### あなたの課題
下にある、家人の脳の異変と日々の家事を綴った文章を、途切れたところから書き継いでください。

### 提示文
┏━━

第四回
(第四回)
最初は奇跡を信じた。
そのうちきっと元通りになると。
突然にしてなったのだからそれはまた知らぬ間に治るはずだと。
医学なんかで解明できない事象が数え切れないほどあるではないかと。
しかし。
恐るべきこの「脳」にその兆しは一向に見られず、もうすべてが最近では投げやりで家人に対してもぶっきらぼうで時には怒鳴りつける始末だ。
六か月間、朝昼晩、思いもよらなかった三度の食事の用意をしなければならなくなり、洗濯、買い物、ゴミ出し、etc。
これまでの罪滅ぼしかと思い当たることもあり、それにも増して家人がもう笑ってくれないのかと思うと無性に胸が痛んだ。
皮肉なり。
残酷なり。

┗━━

### 提示された行
┏━━

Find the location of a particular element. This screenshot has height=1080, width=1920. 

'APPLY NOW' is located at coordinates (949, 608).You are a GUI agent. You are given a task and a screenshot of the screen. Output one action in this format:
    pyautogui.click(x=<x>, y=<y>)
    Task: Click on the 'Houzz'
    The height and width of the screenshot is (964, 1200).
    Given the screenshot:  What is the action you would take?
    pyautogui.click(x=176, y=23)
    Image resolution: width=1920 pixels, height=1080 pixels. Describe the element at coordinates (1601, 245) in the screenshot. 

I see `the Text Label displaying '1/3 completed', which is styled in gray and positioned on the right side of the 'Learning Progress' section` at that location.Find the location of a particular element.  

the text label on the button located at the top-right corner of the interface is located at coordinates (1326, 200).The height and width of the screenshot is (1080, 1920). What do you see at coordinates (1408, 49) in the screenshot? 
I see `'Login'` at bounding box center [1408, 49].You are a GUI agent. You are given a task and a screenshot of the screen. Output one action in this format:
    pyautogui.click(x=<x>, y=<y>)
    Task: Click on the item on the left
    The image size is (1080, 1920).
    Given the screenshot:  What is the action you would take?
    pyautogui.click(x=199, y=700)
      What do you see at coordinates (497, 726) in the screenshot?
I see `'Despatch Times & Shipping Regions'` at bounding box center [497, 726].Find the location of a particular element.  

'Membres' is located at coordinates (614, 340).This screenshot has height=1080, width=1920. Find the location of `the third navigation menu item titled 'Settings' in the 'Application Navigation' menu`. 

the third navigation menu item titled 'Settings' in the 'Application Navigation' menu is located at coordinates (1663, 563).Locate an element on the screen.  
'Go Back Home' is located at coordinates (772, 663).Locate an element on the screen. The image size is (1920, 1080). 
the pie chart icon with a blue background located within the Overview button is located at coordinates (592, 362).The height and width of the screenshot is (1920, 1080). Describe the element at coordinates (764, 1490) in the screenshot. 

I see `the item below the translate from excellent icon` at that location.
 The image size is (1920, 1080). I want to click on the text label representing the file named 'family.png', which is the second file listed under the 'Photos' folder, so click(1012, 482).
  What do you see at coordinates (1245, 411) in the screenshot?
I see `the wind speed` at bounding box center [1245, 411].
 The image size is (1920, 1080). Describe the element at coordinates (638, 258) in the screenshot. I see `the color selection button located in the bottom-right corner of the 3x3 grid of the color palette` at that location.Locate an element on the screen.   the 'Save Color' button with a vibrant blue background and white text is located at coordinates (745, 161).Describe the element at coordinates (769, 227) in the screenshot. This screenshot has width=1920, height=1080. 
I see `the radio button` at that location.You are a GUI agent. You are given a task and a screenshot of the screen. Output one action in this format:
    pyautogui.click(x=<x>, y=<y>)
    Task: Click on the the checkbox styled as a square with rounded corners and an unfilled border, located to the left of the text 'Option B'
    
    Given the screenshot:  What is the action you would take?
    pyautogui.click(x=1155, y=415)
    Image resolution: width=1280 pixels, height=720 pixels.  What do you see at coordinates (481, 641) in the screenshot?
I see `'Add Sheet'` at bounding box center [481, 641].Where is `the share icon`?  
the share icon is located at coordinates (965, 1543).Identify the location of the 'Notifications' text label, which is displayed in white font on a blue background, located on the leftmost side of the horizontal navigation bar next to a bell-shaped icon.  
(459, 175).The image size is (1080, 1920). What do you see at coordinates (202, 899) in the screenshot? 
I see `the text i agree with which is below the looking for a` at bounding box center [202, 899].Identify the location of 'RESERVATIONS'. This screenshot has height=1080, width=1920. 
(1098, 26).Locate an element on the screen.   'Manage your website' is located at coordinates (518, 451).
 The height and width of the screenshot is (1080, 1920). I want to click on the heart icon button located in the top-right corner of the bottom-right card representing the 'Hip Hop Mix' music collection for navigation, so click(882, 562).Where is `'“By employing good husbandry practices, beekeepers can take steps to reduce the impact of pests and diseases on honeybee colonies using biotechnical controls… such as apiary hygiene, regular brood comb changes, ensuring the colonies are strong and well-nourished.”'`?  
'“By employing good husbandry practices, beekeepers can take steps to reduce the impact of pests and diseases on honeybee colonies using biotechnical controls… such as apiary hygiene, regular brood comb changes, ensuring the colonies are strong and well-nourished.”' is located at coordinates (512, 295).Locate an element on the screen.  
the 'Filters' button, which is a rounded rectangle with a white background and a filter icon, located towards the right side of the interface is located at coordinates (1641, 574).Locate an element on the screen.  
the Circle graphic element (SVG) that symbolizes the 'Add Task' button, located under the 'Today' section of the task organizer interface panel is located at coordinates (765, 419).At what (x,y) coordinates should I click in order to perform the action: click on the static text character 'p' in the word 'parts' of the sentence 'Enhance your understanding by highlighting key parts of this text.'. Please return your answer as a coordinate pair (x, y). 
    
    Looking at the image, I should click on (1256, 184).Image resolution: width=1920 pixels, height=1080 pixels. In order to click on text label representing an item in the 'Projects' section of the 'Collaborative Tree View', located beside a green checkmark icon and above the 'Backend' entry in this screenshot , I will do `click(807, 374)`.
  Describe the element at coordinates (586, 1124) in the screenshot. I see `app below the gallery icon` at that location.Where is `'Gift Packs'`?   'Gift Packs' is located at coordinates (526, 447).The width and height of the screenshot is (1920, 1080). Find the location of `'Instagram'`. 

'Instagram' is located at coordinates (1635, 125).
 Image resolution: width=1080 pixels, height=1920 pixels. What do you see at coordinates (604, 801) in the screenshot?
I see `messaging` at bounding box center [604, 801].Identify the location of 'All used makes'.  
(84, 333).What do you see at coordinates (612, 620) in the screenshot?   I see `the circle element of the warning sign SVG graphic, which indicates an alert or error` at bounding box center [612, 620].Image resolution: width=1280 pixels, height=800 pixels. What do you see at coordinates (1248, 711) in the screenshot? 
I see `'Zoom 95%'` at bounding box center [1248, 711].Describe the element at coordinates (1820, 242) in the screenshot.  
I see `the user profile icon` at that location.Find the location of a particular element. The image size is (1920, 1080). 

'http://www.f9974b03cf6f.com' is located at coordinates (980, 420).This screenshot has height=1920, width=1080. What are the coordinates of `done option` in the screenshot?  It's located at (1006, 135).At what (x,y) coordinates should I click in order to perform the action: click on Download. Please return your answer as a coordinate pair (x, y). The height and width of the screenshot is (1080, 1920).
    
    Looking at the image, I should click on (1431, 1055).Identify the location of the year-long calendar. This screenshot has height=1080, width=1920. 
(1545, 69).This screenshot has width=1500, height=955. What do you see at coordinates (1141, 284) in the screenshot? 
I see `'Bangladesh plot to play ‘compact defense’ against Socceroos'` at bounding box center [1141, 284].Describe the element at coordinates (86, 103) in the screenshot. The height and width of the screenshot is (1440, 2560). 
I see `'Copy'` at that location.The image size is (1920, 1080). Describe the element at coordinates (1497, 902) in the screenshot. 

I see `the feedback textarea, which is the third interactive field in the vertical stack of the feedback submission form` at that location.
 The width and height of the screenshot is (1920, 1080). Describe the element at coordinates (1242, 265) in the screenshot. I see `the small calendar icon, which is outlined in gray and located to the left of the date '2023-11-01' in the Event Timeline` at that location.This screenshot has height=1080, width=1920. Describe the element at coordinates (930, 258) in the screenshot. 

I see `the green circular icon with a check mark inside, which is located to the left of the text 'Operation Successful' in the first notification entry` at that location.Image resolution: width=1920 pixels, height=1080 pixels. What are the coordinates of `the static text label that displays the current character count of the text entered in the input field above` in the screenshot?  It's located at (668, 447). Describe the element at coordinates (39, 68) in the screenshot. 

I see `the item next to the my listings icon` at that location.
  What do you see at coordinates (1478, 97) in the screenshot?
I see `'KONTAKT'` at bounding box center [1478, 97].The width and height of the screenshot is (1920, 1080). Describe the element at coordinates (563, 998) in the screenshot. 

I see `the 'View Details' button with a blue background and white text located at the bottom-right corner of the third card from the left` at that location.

┗━━

### 解答例
病魔の原因はすべてこれまでの己にも責任があると思ってしまう。
今朝がたのリハビリに来た指導員が言っていた。
「相方の人も二週間で発狂しました」
発狂するほど面倒が見れなくなってしまう「指定難病」。
しかし。
奇跡は起きて欲しい。
発狂しないで今夜は「肉じゃが」を作るのだ。
「ねえ、私のスマホと財布がないの」と家人が尋ねるのを忘れるくらいに美味しい「肉じゃが」を。
今夜は水は減らせて減らせて500CCで挑戦してみようと思う。